INTRODUCTION:
Fundic gland polyps (FGP) are often found incidentally on endoscopy in 1.9% of patients, with most being asymptomatic. However, as in this case, FGP have been a source of upper gastrointestinal bleeding (UGB) leading to hospitalization.
CASE DESCRIPTION/METHODS:
An 81-year-old male with GERD and non-dysplastic Barrett’s Esophagus, presented to the emergency department with coffee ground emesis for 2 weeks. He denied NSAID, steroid, or alcohol use. GERD is well controlled on Omeprazole 40 mg daily which he has taken for the past 10 years. He denies dysphagia, abdominal pain or weight loss. No family history of gastric or colon cancer or familial polyposis syndromes.

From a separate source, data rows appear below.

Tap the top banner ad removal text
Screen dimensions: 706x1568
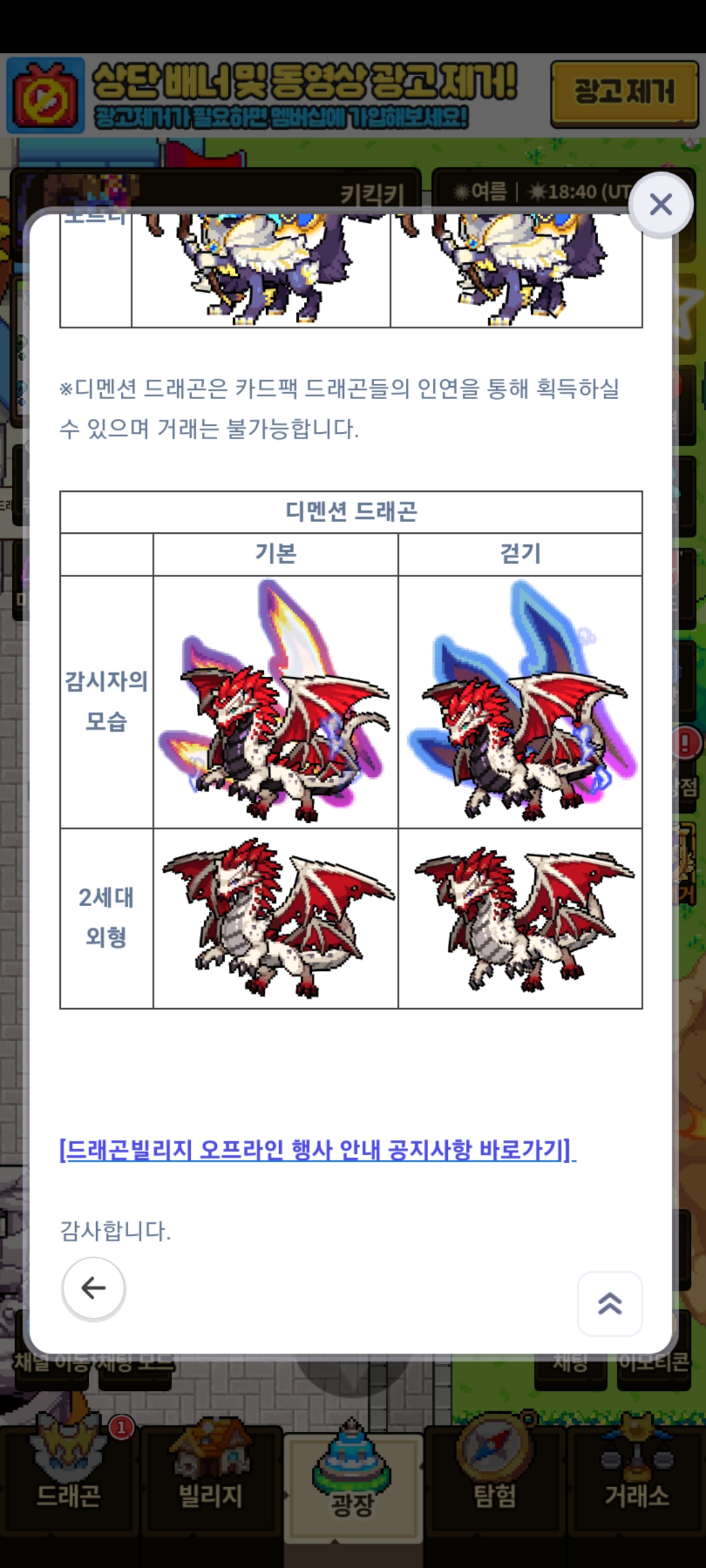point(304,95)
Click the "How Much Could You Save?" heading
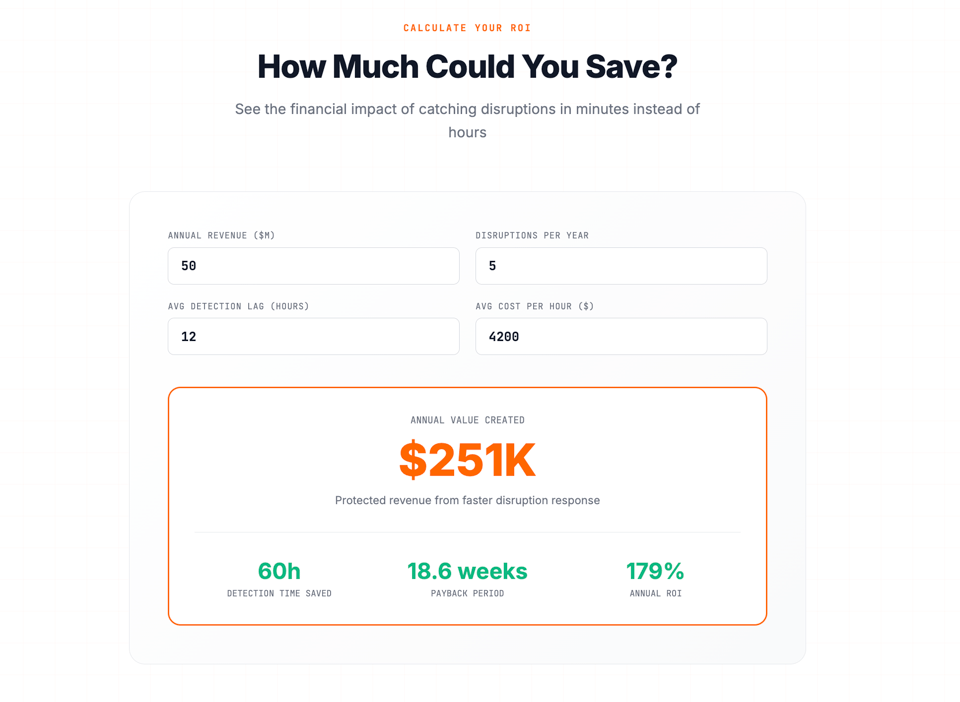960x702 pixels. [467, 67]
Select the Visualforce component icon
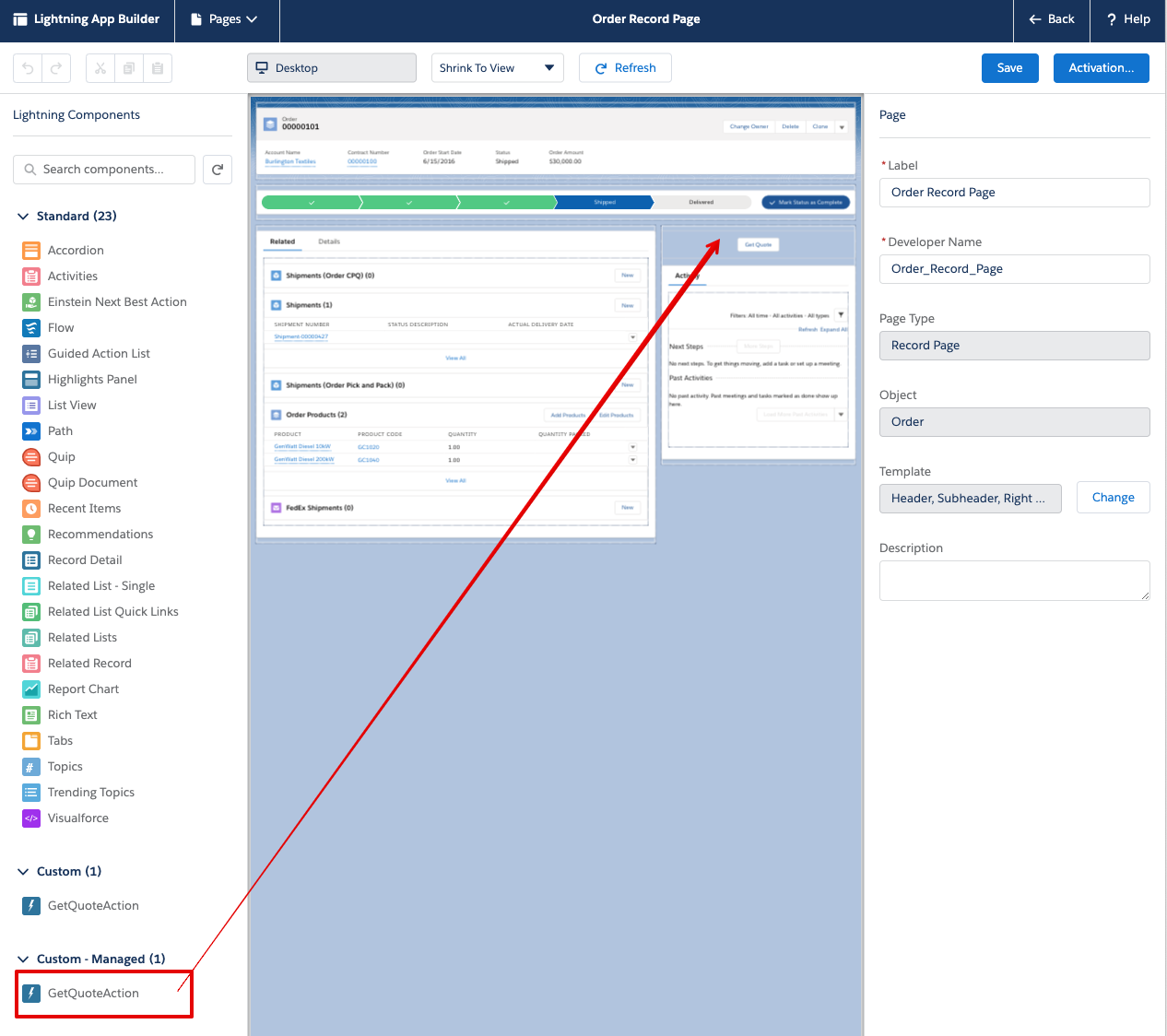Screen dimensions: 1167x1036 click(x=30, y=818)
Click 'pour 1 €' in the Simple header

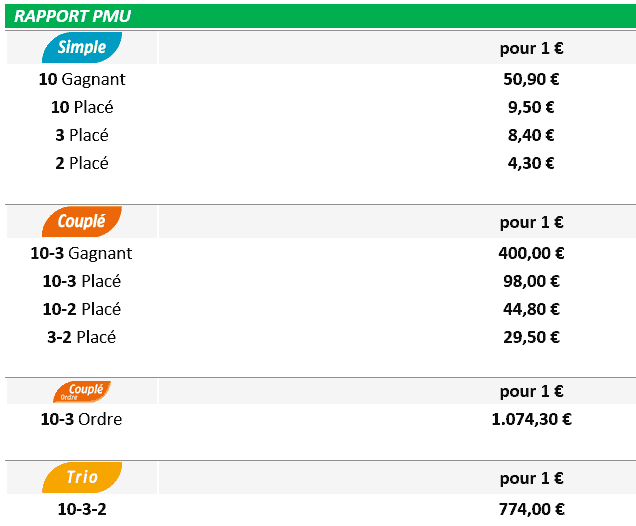click(x=531, y=47)
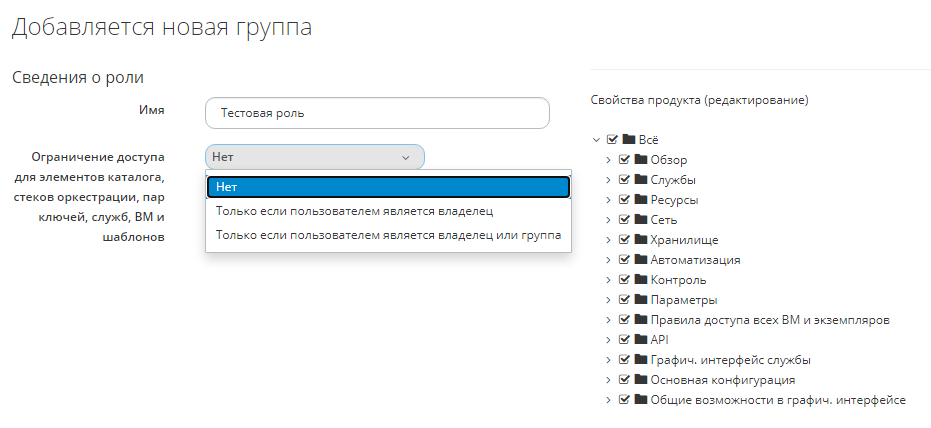This screenshot has width=931, height=428.
Task: Choose the владелец или группа option
Action: click(x=388, y=235)
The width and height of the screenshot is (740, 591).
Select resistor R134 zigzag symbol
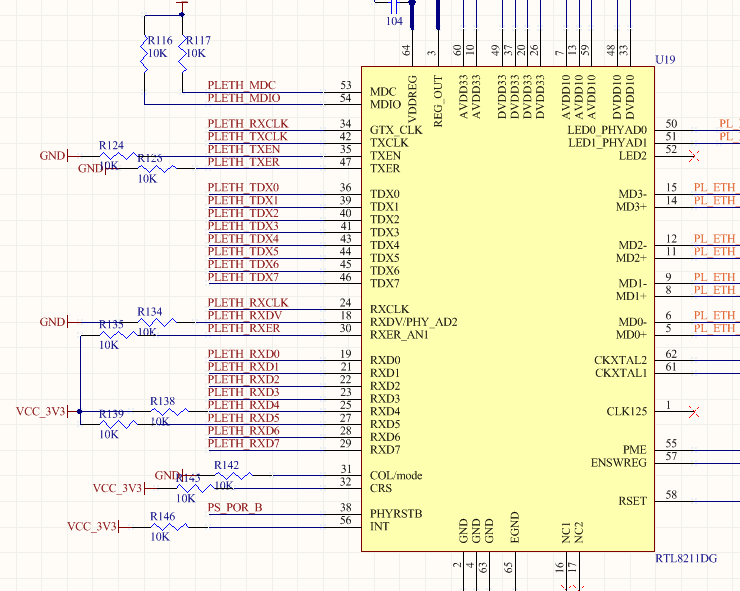pyautogui.click(x=157, y=322)
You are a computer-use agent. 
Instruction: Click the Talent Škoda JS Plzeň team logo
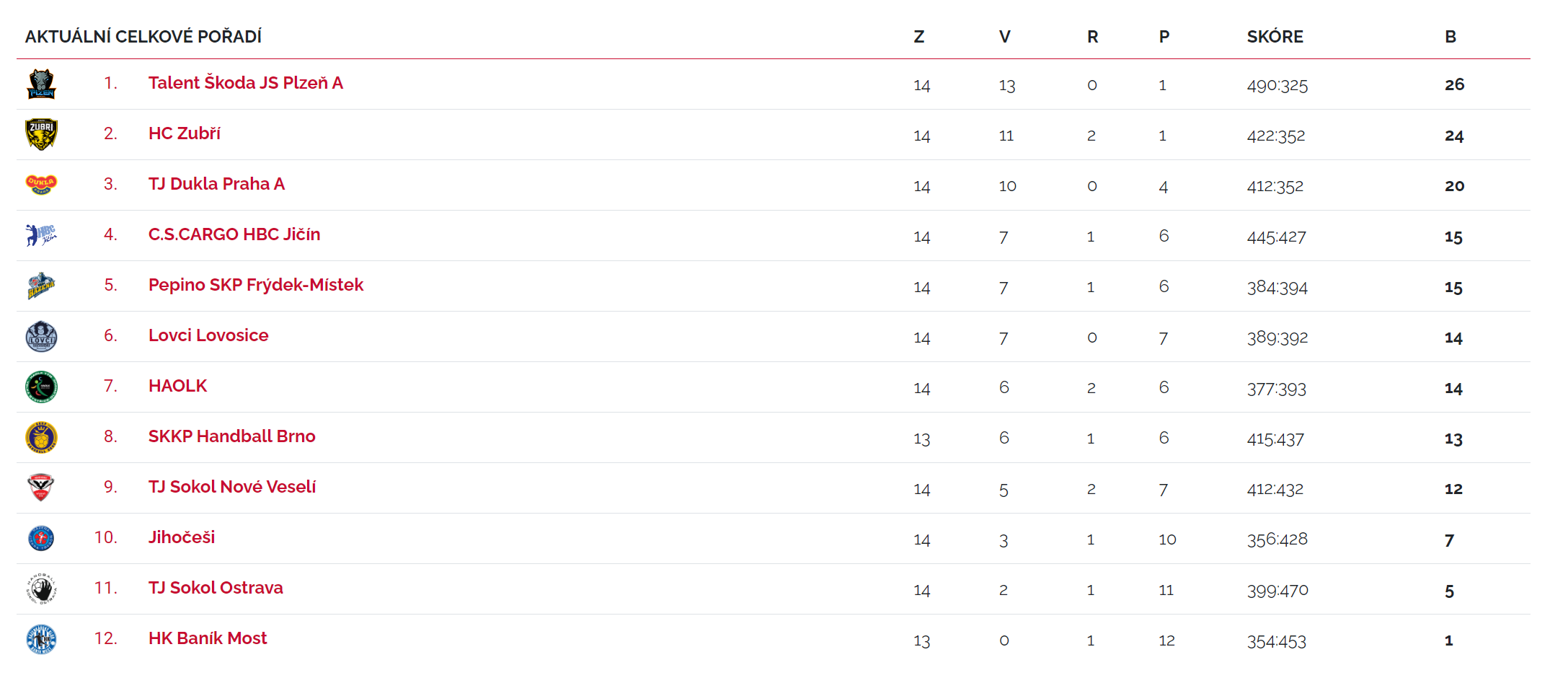pos(41,84)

Patient with normal heart rate and blood pressure however with orthostatic hypotension. Physical exam without abdominal tenderness and rectal vault without stool on exam. Hemoglobin 11.1 on presentation with last hemoglobin 13.3 four months ago. Last EGD 2 years ago revealed non-dysplastic Barrett’s Esophagus, along with a few sub centimeter non-bleeding FGP, confirmed with biopsy. A colonoscopy 4 years prior had one tubular adenoma. Patient underwent EGD and was found to have multiple gastric body polyps; several of the largest polyps had active oozing blood. The bleeding polyps measured 12 mm in size and were removed via hot snare polypectomy. Normal remainder of exam. Afterward he remained clinically stable with no further bleeding and was discharged with Omeprazole daily. Histology revealed FGP with low grade dysplasia. H.pylori was negative on biopsies. Repeat EGD 8 weeks later removed the remaining polyps and gastric mapping was performed. Histology revealed FGP without dysplasia and no gastric intestinal metaplasia was noted. Patient has done well since with no further bleeding.
DISCUSSION:
Bleeding gastric FGP are rarely considered in the differential of UGB, however in this case, led to the patient’s hospitalization. Long-term (>5 years) proton-pump inhibitors (PPI) have been associated with fourfold increased risk of FGP, with regression often seen upon withdrawal of PPI. This patient brings a unique case in which guidelines recommend long-term daily PPI for his Barrett’s Esophagus, however has already had complications from his growing FGP on Omeprazole. FGP can also be associated with polyposis syndromes. Malignancy is rare in sporadic and PPI induced FDG but can be seen in up to 4.2% of patients with familial adenomatous polyposis. The removal of FGP can potentially limit the risk of future bleeding as seen in this case.